### Teks Kutipan

──────────────────────────────

Kemudian, kalau mengacu kepada KMB 2 November 1949, jelas itu dalam KMB 2 November 1949 tidak menyebutkan bahwa Papua Barat akan menjadi milik RI-Jawa-Yogya. Justru yang dinyatakan dalam KMB 2 November 1949 itu adalah Belanda akan menyerahkan kedaulatan kepada Republik Indonesia Serikat (RIS) pada akhir bulan Desember 1949. Dan Irian barat atau Papua Barat penyelesaiannya ditunda selama satu tahun. Nah disini artinya, satu tahun setelah Belanda Menyerahkan kedaulatan kepada RIS (Republik Indonesia Serikat). Karena itu  menurut dasar hukum KMB 2 November 1949 sudah jelas, bahwa tidak ada hak bagi Soekarno dengan RI-Jawa-Yogya-nya untuk menganeksasi Papua Barat.

 

Selanjutnya kalau melihat dari sudut sebelum Perjanjian New York 15 Agustus 1962 yang disepakati setelah Soekarno dengan RI-Jawa-Yogya-nya menelan 15 Negara-Negara dan Daerah-Daerah Bagian RIS, Acheh dan Maluku Selatan pada 15 Agustus 1950, maka akan terlihat dimana Soekarno dengan RI-Jawa-Yogya-nya pada tanggal 17 Agustus 1956 mengklaim secara sepihak bahwa Papua Barat sebagai provinsi Papua Barat dengan memasukkan wilayah Tidore, Oba, Weda, Patani, serta Wasile di Maluku Utara, dan menjadikan Soa Siu debagai Ibu Kotanya.

──────────────────────────────

### Informasi yang Diberikan

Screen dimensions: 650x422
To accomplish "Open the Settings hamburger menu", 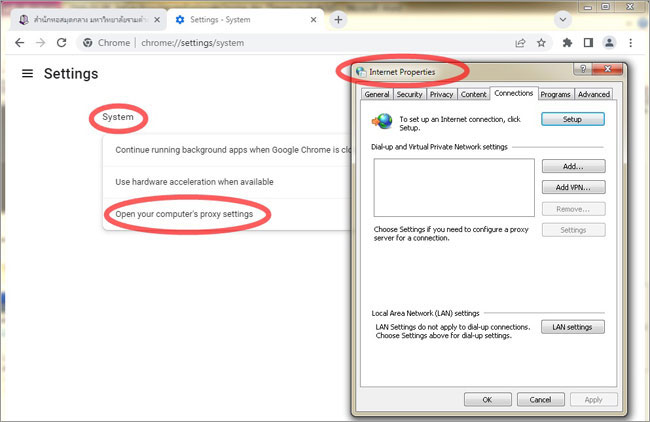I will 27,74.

──────────────────────────────

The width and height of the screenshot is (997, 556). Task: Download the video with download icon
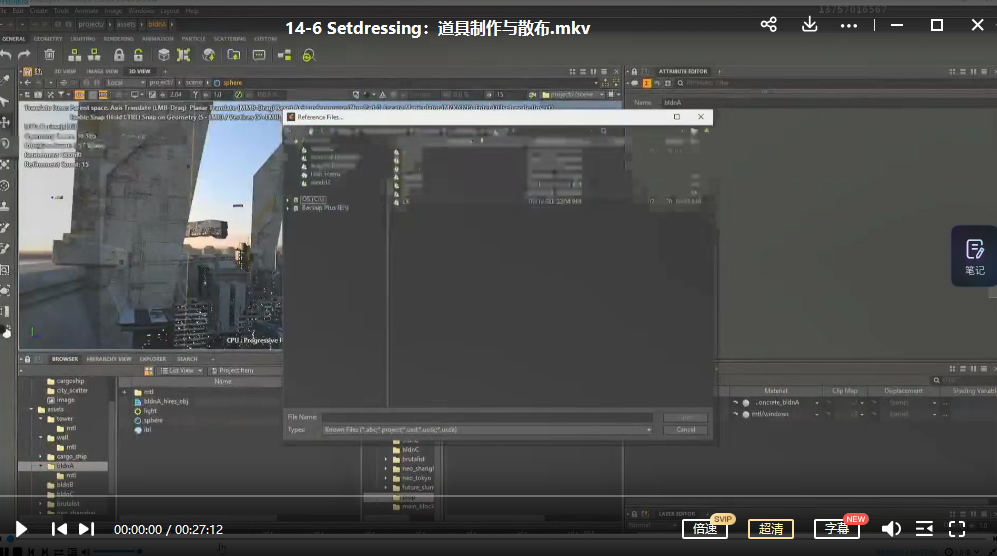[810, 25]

──────────────────────────────

### Petunjuk Pengerjaan
A. Tuliskan kembali dengan tepat bagian teks kutipan tentang Papua Barat, mulai dari "Kemudian, kalau mengacu" dan berlanjut hingga "menganeksasi Papua Barat.".
B. Jawablah pertanyaan berikut berdasarkan teks kutipan tentang Papua Barat.
(i) Menurut KMB 2 November 1949, kepada siapa Belanda akan menyerahkan kedaulatan pada akhir Desember 1949?
(ii) Berapa lama penyelesaian Irian Barat atau Papua Barat ditunda?
(iii) Kota apa yang dijadikan ibu kota dalam klaim tanggal 17 Agustus 1956?

### Kunci Jawaban
A.
Kemudian, kalau mengacu kepada KMB 2 November 1949, jelas itu dalam KMB 2 November 1949 tidak menyebutkan bahwa Papua Barat akan menjadi milik RI-Jawa-Yogya. Justru yang dinyatakan dalam KMB 2 November 1949 itu adalah Belanda akan menyerahkan kedaulatan kepada Republik Indonesia Serikat (RIS) pada akhir bulan Desember 1949. Dan Irian barat atau Papua Barat penyelesaiannya ditunda selama satu tahun. Nah disini artinya, satu tahun setelah Belanda Menyerahkan kedaulatan kepada RIS (Republik Indonesia Serikat). Karena itu  menurut dasar hukum KMB 2 November 1949 sudah jelas, bahwa tidak ada hak bagi Soekarno dengan RI-Jawa-Yogya-nya untuk menganeksasi Papua Barat.

B.
(i) Republik Indonesia Serikat (RIS).
(ii) Satu tahun.
(iii) Soa Siu.